Targeting RET Mutations: The Promise of DS-5010 in Cancer Therapy

The study explores the role of RET gene rearrangement in various cancers, such as non-small cell lung cancer (NSCLC) and papillary thyroid carcinoma, where it acts as a driver mutation. Despite FDA-approved multi-tyrosine kinase inhibitors (MTKIs) demonstrating inhibitory effects on RET kinase activity, they have not shown significant clinical benefits due to dose-limiting toxicity (DLT), particularly with hypertension linked to Kinase insert domain receptor (KDR) inhibition. The development of more potent and selective second-generation RET inhibitors is therefore necessary.

DS-5010, a novel oral small-molecule RET inhibitor, has been found to be highly potent and specific against RET and gatekeeper-mutated RET (RET-GKm), with minimal KDR activity. In vitro assays revealed that DS-5010 significantly inhibits RET and platelet-derived growth factor receptor (PDGFR) alpha/beta at low concentrations, with a half-maximal inhibitory concentration (IC50) in the single-digit nano-molar range for RET and RET-GKm, even in the presence of high ATP levels. In contrast, its IC50 against KDR was substantially higher.
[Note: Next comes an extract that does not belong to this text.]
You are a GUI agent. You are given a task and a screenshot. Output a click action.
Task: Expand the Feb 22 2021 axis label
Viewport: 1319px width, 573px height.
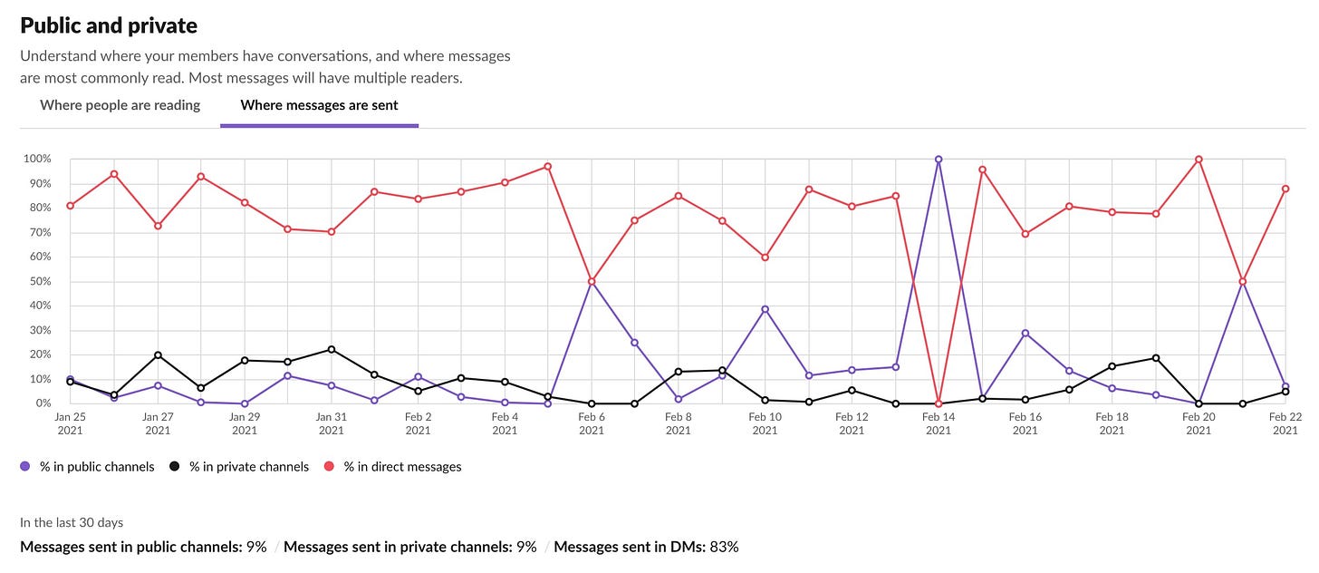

In vivo models demonstrated DS-5010's effectiveness in inducing tumor regression at specific dosages, unlike FDA-approved MTKIs which showed no significant antitumor effect in a model with RET-GKm mutation. Furthermore, DS-5010 was effective in an NSCLC xenograft model with the RET-CCDC6 fusion gene.

Resistance to FDA-approved MTKIs was addressed by establishing resistant clones through prolonged exposure to cabozantinib, which all possessed the V804E mutation in the RET kinase domain. DS-5010 was able to inhibit the proliferation of these resistant clones effectively, whereas FDA-approved MTKIs showed weak inhibitory effects.

The study concludes that DS-5010 exhibits strong in vitro and in vivo activities against RET and RET-GKm mutations, suggesting its potential as a targeted therapy for cancers with RET gene rearrangements. It also shows promise in combating MTKI-resistant cells. Investigational new drug-enabling studies for DS-5010 are currently underway.

Reference: Kaneta Y, Komatsu T, Miyamoto M, et al. Preclinical characterization and antitumor efficacy of DS-5010, a highly potent and selective RET inhibitor [abstract]. Mol Cancer Ther 2018;17(1 Suppl):Abstract nr B173.